This year’s Facts’ first-team offensive selections will feature 12 players, 11 on offense and a special teams specialist. Eleven of the 12 selections are seniors, with Iowa Colony sophomore Jacody Miles being the lone underclassman.

Either way, the talent was undoubtedly evident every Friday night.

The first-team offense consists of Brazosport quarterback Randon Fontenette; Brazosport running back Xavier Butler, Iowa Colony running back and returner Miles; and Angleton running back Deseahn Thomas; Angleton receiver Kariyen Boniaby Goins, Brazoswood receiver Kade Bengtson; Brazoswood tight end/fullback Riker Blank; Brazoswood lineman Dawson Scott, Danbury lineman Dakota Craig, Angleton lineman Raiveon Smith and Jake Ethridge and Columbia lineman Payton Johnson.

FONTENETTE

The once-Utah Ute has already started taking classes at Texas Christian University. Fontenette decommitted from Utah in November and garnered offers from the University of Southern California and Texas Tech, but TCU came out of nowhere to lock up Fontenette about five weeks later.

The former Exporter safety loved the culture at TCU and felt the Fort Worth school fit him the best.

Despite going to college on defense, Fontenette also put up solid numbers on offense.

A two-time district offensive MVP, Fontenette was 78-of-173 passing for 1,000 yards and nine touchdowns. He also rushed for 1,024 yards on 194 carries and 14 scores to lead the Exporters to their sixth straight playoff appearance.

BUTLER

A change of scenery was good for Butler.

There was nothing wrong with rushing the Wing-T in Columbia, but Butler was the feature back for Brazosport like Paul Woodard was before him.

“It was difficult because I didn’t want to leave my friends, and I wanted to stay where I was comfortable, but being comfortable, you don’t make any progress. You have to be uncomfortable to grow,” he said. “If I didn’t make that move, I wouldn’t be here today.”

Butler excelled in his role with the Ships for a career-high 1,223 yards on 189 carries and 12 rushing touchdowns. He also had six catches for 115 yards and two scores.

However, the change from Wing-T to spread was an adjustment.

“I didn’t get all the audibles because I was used to running one way and making a cut. Changing from the Wing-T to the spread are two different offenses,” Butler said. “You have to read the defenses more because there are more options to attack a defense where in a Wing-T, everyone knows where the ball is going to go.”

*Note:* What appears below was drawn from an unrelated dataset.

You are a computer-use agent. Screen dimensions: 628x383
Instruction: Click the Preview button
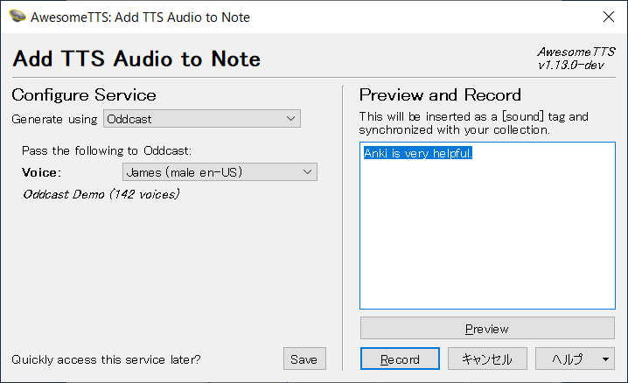487,329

Butler’s impact was paramount.

If the back did not rush for at least 125 yards in a game, the Ships were 2-4, but the team went 5-1 when he rushed for more than 125 yards.

“I didn’t feel like my impact was in the games; I felt like I made an impact throughout the week,” he said. “I tried to encourage and push, and players would see me playing well from the work I put in. It made them think they can do it and achieve success by putting in the work I put in.”

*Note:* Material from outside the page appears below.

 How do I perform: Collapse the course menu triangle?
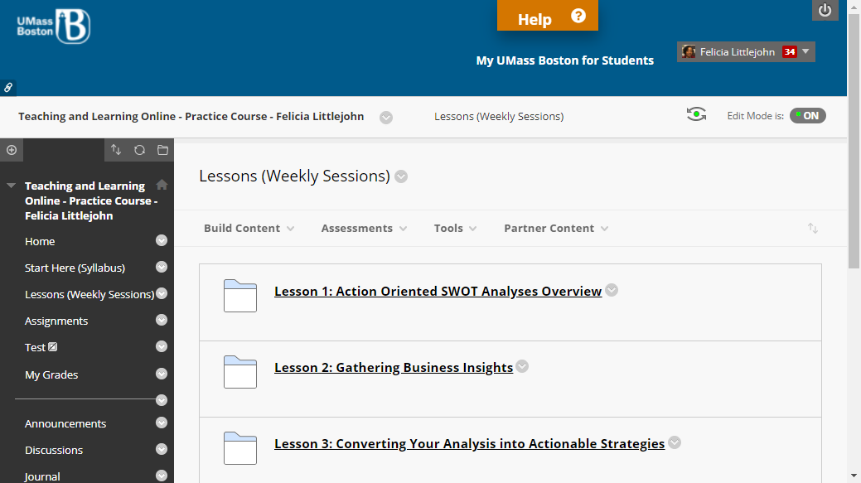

This season meant a lot to Butler because he got to experience playing in his first playoff game.

The Roughnecks did not make the playoffs during his sophomore season, and Butler was injured during the ’Necks playoff run last season.

However, the playoff experience almost didn’t happen.

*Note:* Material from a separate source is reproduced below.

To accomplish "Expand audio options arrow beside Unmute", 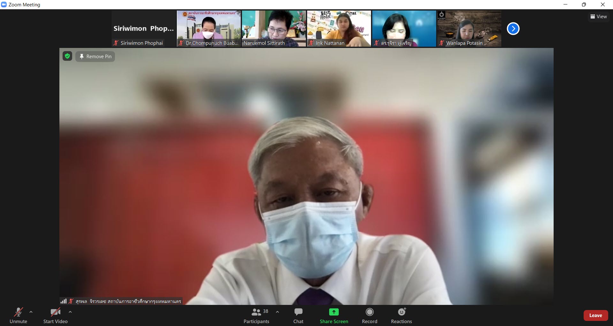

The Exporters needed Stafford to lose its regular-season finale to Bay City. Butler received a call from his cousin late that night telling him they were practicing next week for the playoffs.

“It was fun and a different atmosphere,” he said. “The game changes so fast. I loved it, man, and I can’t wait to play in college next year.”

Butler has narrowed his list to five colleges and is looking to sign his national letter of intent Feb. 7.

“I’m just excited that they are giving me a chance. It has been a dream of mine since I was a kid to play college football and maybe make it to the next level,” Butler said, “I can get my education at the same time while I live my dream, and I thank God for all of it.”

THOMAS

The two-year starter finished his career with solid numbers to help the Wildcats claim their first district title since 2017.

“We knew what we had, and we just executed every play, every day,” Thomas said.

Thomas’ goal was to run for more yards and reach 1,000 yards on the ground. He finished with 165 carries for 839 yards and 17 touchdowns. He also had 14 catches for 84 yards.

“I didn’t reach my goal of 1,000 yards, but I did everything I could to reach it, help the team in a positive way and be the leader that I knew I was,” he said.

The Wildcats’ win against Magnolia West stood out to Thomas. The Wildcats overcame a 21-7 deficit with nine minutes left in the fourth quarter. Eventually, they won following a 4-yard rushing touchdown by quarterback Adrian Ewells and a two-point conversion from Ewells to Aaron Grear with 36 seconds left.

“Being down going into halftime like that and coming out and having a good offensive game was amazing,” Thomas said. “They were a hard team to play against, not because of how good they were but because of how they played. They didn’t have the greatest sportsmanship, but we stuck with it and won the game.”

Thomas would like to continue his football career in college.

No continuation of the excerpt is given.